THE PROBLEM:
Copy out each entry precisely; no image belongs in the result.

AVAILABLE RECORDS:
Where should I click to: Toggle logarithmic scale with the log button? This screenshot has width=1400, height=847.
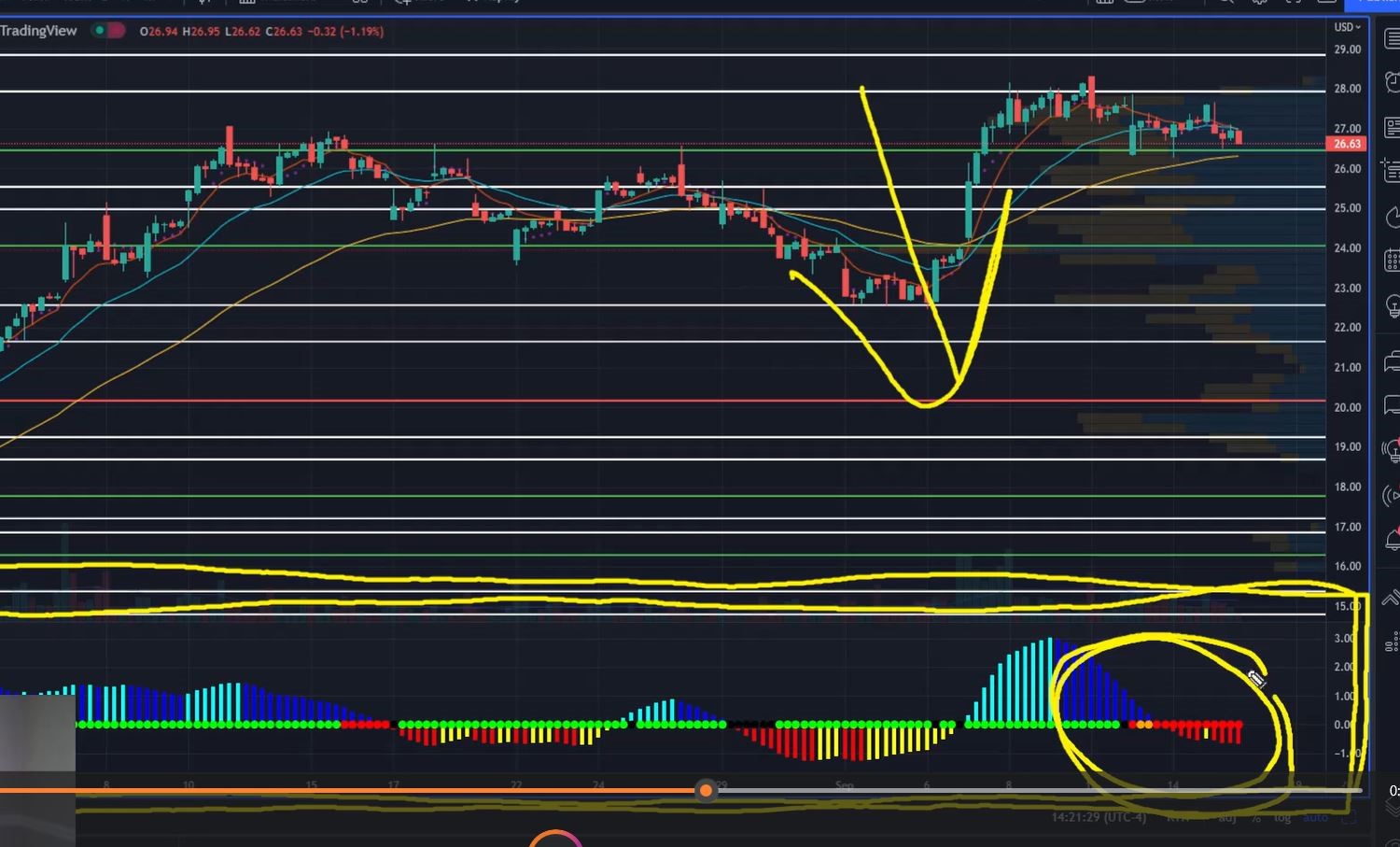[x=1283, y=817]
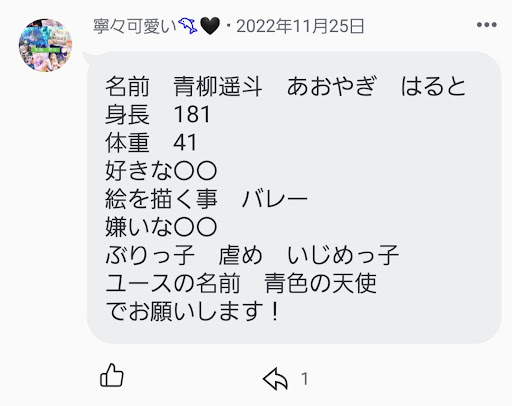The image size is (512, 406).
Task: Open the three-dot more options menu
Action: (487, 25)
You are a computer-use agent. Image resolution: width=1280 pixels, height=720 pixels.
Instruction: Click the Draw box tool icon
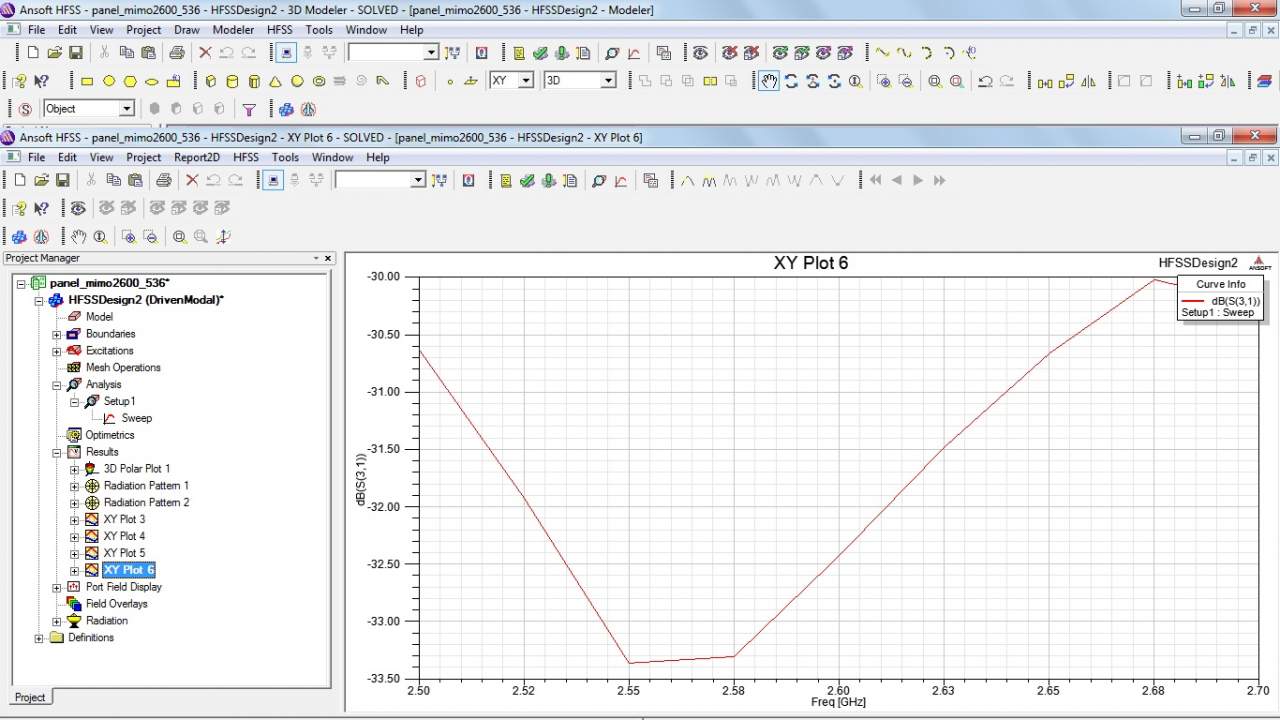click(x=210, y=81)
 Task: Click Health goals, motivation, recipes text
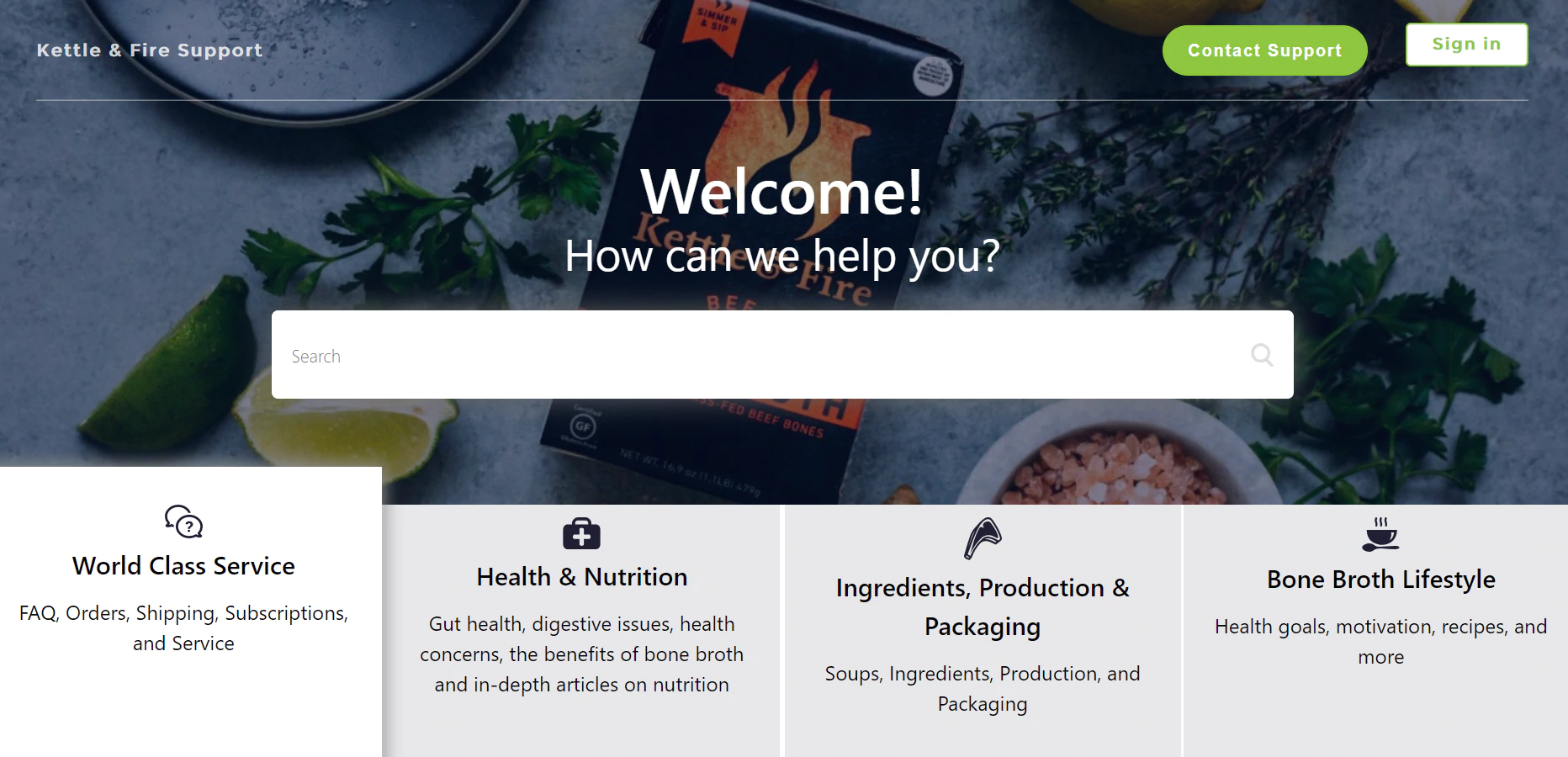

ANSWER BOX:
Where should I click to: Toggle logarithmic scale with the log button? This screenshot has width=1400, height=847.
[x=1283, y=817]
The image size is (512, 406).
Task: Open the three-dot more options menu
Action: (487, 25)
You are a computer-use agent. Image resolution: width=1280 pixels, height=720 pixels.
Instruction: Click the Draw box tool icon
click(x=210, y=81)
 Task: Click Health goals, motivation, recipes text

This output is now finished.